To spur prosperity, nurture innovation
Please review the followig article from the Boston Globe from Harvard Business School Dean, Jay O. Light. It certainly supports our cause and would appreciate your thoughts on his viewpoint.
EVEN AS RECENT economic indicators begin to move in a positive direction, the US economy continues to struggle. Unemployment has crossed the worrisome 10 percent mark and is likely to recede slowly. It will take many years to regain the trillion of wealth lost by American households. Our faith and finances have been shaken to the core.
Among the policy prescriptions emanating from Washington, investments in new areas of clean technology, infrastructure, and manufacturing deserve support. But while government should enact broad stimulus programs, it cannot be the driving force out of this recession. Indeed, if America is to recapture its position as a leader in the new economic order, it must be the new ideas coming from the private sector that shape our future.

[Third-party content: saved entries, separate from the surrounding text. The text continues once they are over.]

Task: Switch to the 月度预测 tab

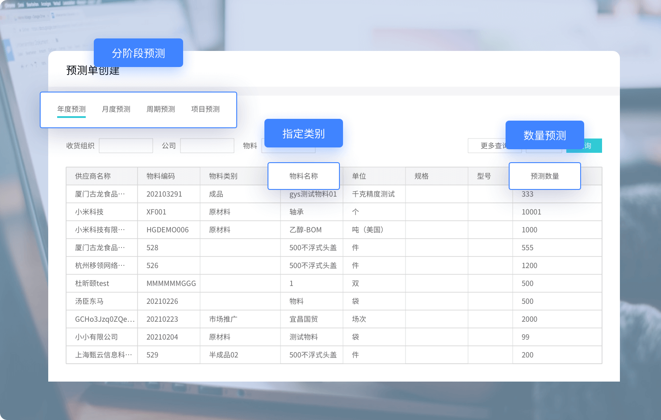Action: point(116,109)
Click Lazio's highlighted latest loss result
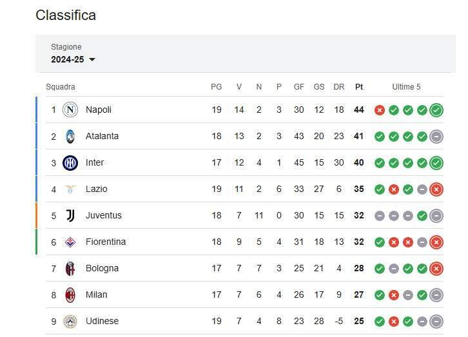468x337 pixels. (436, 189)
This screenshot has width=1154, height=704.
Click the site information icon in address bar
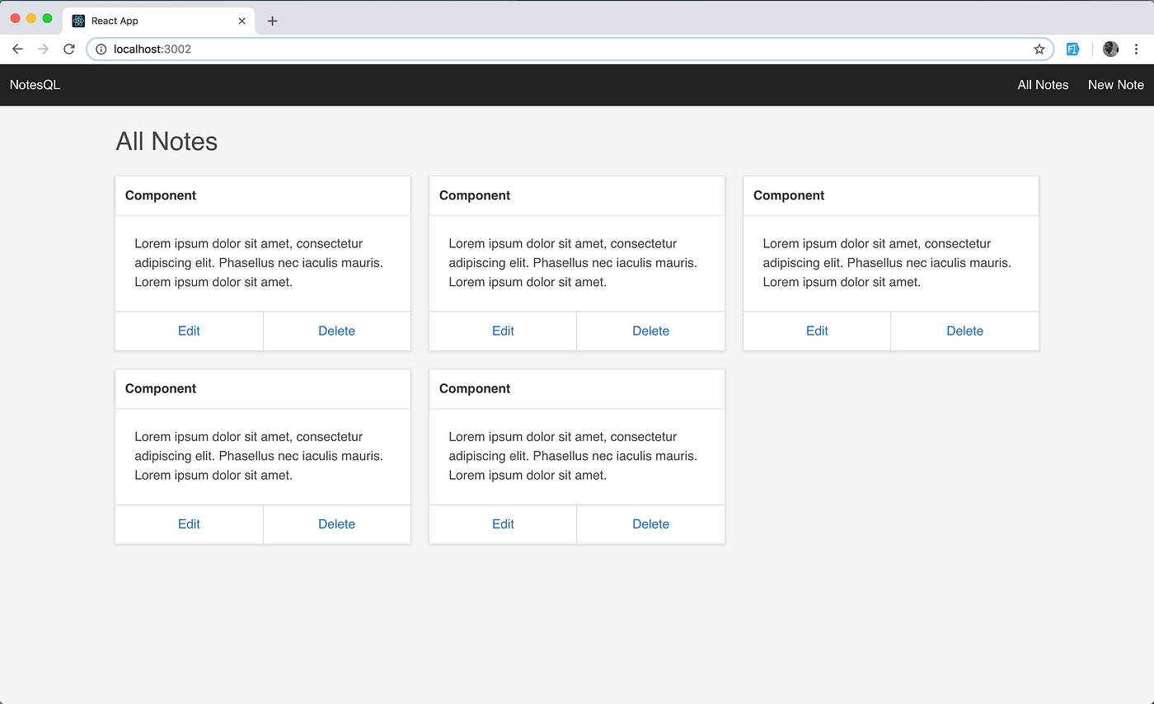pyautogui.click(x=100, y=49)
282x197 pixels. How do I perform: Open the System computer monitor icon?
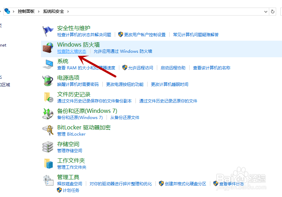coord(48,64)
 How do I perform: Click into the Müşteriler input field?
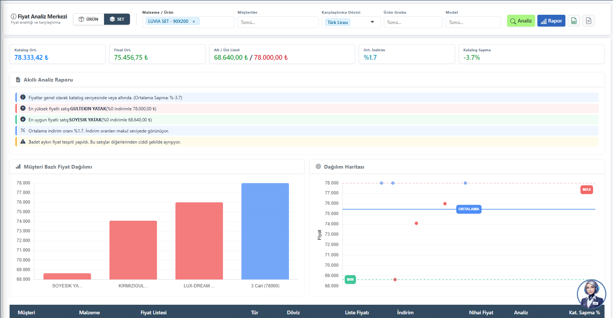[278, 23]
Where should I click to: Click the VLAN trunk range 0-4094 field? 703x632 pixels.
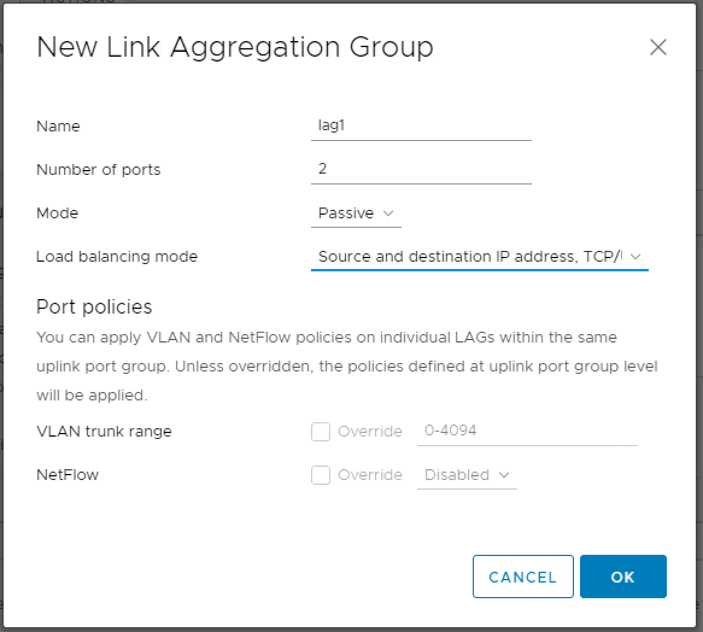click(527, 431)
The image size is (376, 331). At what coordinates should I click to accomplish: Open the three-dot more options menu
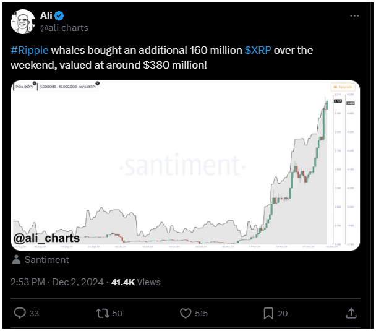pos(354,16)
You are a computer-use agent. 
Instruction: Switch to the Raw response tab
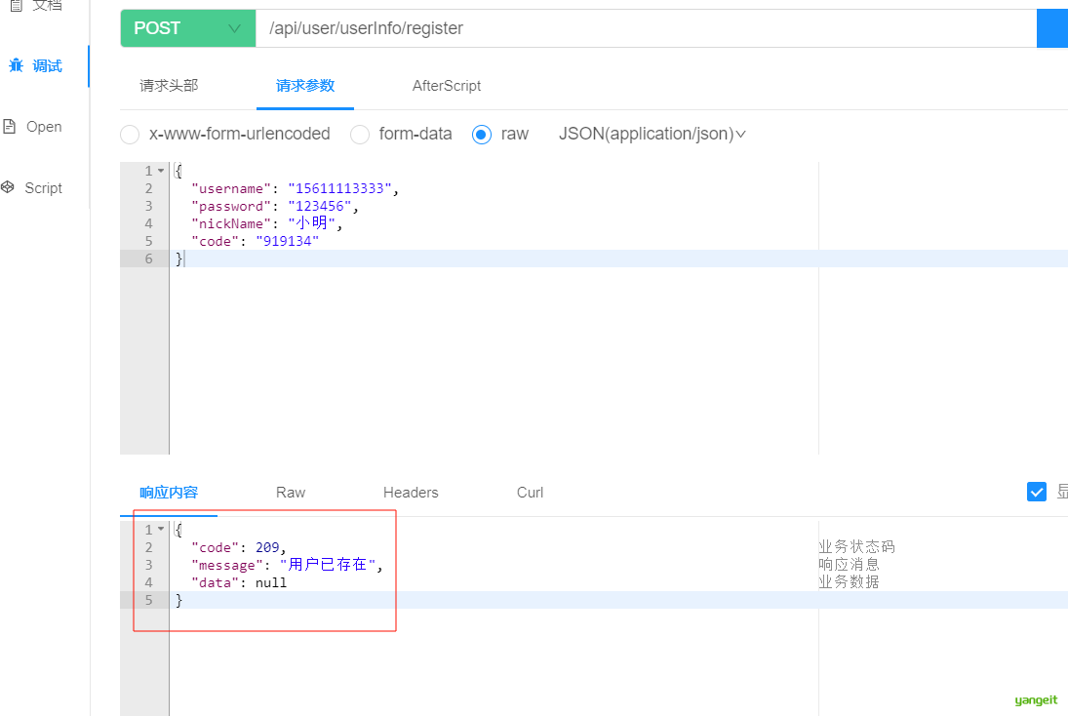[290, 493]
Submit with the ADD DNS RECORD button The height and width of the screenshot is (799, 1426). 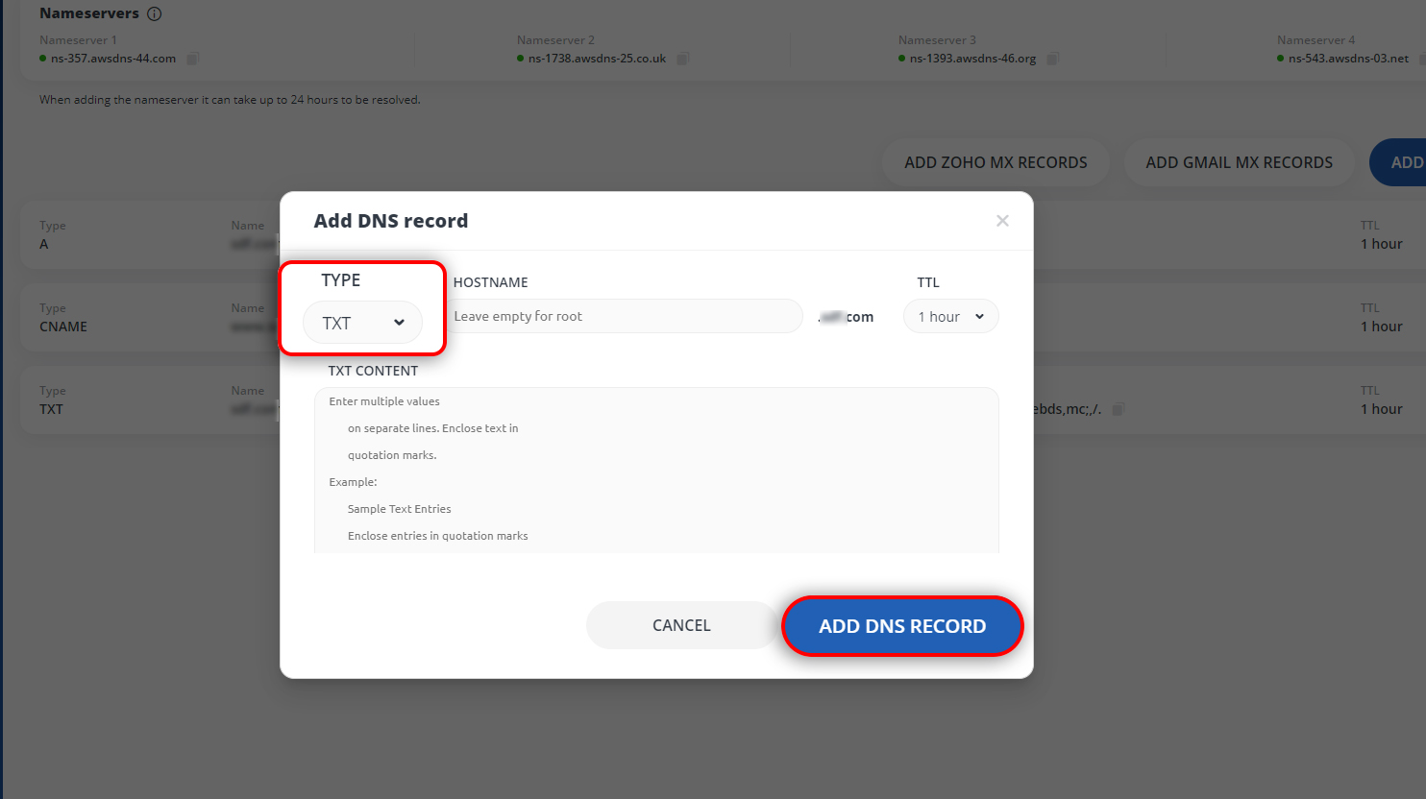click(901, 625)
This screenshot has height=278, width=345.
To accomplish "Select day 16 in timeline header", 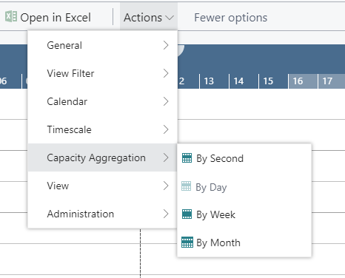I will (303, 81).
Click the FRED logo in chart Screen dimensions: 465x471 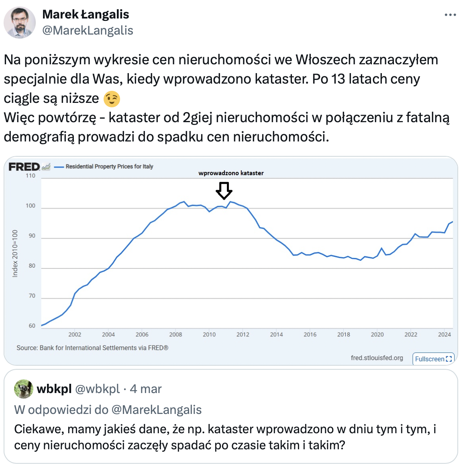[24, 167]
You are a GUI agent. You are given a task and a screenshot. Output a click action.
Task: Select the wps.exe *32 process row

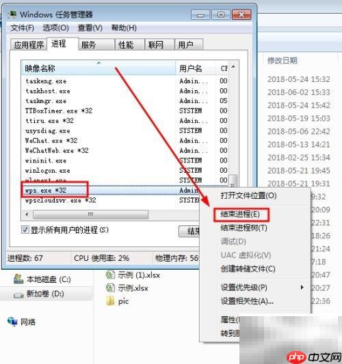(110, 191)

And that should give us confidence. If one attribute has characterized the resilience and unprecedented success of American business over the years, it is the ability to innovate. That means the ability to see new opportunities and the courage to pursue them, the ability to harness the ingenuity and industriousness of the workforce, and the drive and commitment to bring a vision to life. Relative to other nations, we will not have a strategic advantage in terms of low-cost labor. Nor will we have a strategic advantage in terms of natural resources. But we do have a strategic advantage in terms of technology, creativity, and innovativeness.
Data show that this country’s capacity for innovation remains strong. We are home to the largest number of patents and patent applications. We represent the largest share of high-technology manufacturing and R&D investment among knowledge-intensive industries. And on the S&P/BusinessWeek Global Innovation Index, 13 of the 25 companies are US firms, with the nearest competitor being Japan with four. Across the board – from electric car technology and business process solutions to biomedical products and next-generation batteries – the United States is still recognized as a first mover in the innovation sweepstakes.
These signs are all encouraging, but this is no time to rest. There are still areas where we, as a nation, hinder our ability to innovate and inhibit our economic competitiveness.
A prime example surfaced last year in language written into the stimulus package. Buried innocuously in the thousand pages of text were provisions to limit H-1B visas for highly educated workers from other countries. Designed to affect companies receiving TARP funds, these restrictions were in fact job protection policy for US workers – a worthy goal, but one that will have harmful consequences to international students, universities, businesses, the economy, and the US standing in the world. Talent is a global commodity. If we are to win in the innovation race, government cannot erect barriers to the individuals that might create the next Microsoft, Google, or Infosys.
There is a constructive role for government to play in stoking innovation, but it will call for thinking outside the beltway. As my colleagues Gary Pisano and Willy Shih have argued, reforming the way the government funds and supports scientific research to create greater collaboration between business, academia, and the public sector would create incentives for cooperative approaches to important problems such as identifying and manufacturing alternative sources of energy or new medical devices. Approaching the problem from another angle, venture capital expert Josh Lerner proposes tax reform, like lowering capital gains taxes for entrepreneurs, or direct public sector funding of innovative activity. With a supportive regulatory framework and collaboration that enhances our competitiveness, such investments can pay dividends in the future.
As Fareed Zakaria recently noted, Silicon Valley’s rise came about not by chance, but by choice. Government policies created a world-class public education system and supported infrastructure and incentives that drew private sector investment and jobs. When the right formula was put in place, America innovated and thrived.
The intellectual wherewithal is readily available. Despite the troublesome economic outlook, the spirit of entrepreneurship thrives on business school campuses, where the recession may actually be a catalyst for innovation. Last year a record 93 teams and almost 600 students competed in our annual business plan competition with the prize going to a Web security venture that will enable advanced websites to protect themselves from online attacks. Winners in prior years have produced programs to screen and treat people for heart disease in rural China, developed simple low-cost diagnostic tests for underserved populations in developing countries, and created new technologies for a host of high-tech and consumer markets. This is the stuff of America’s competitive advantage and the source of its future economic strength.
The road out of recession has many more twists and turns, but the long-term strength of our economy and national prosperity will lie importantly in the inventiveness of a new generation of entrepreneurs, skilled employees, and firms, and a public policy designed specifically to foster these critical determinants of our future position in the world economy.
Jay O. Light is dean of Harvard Business School.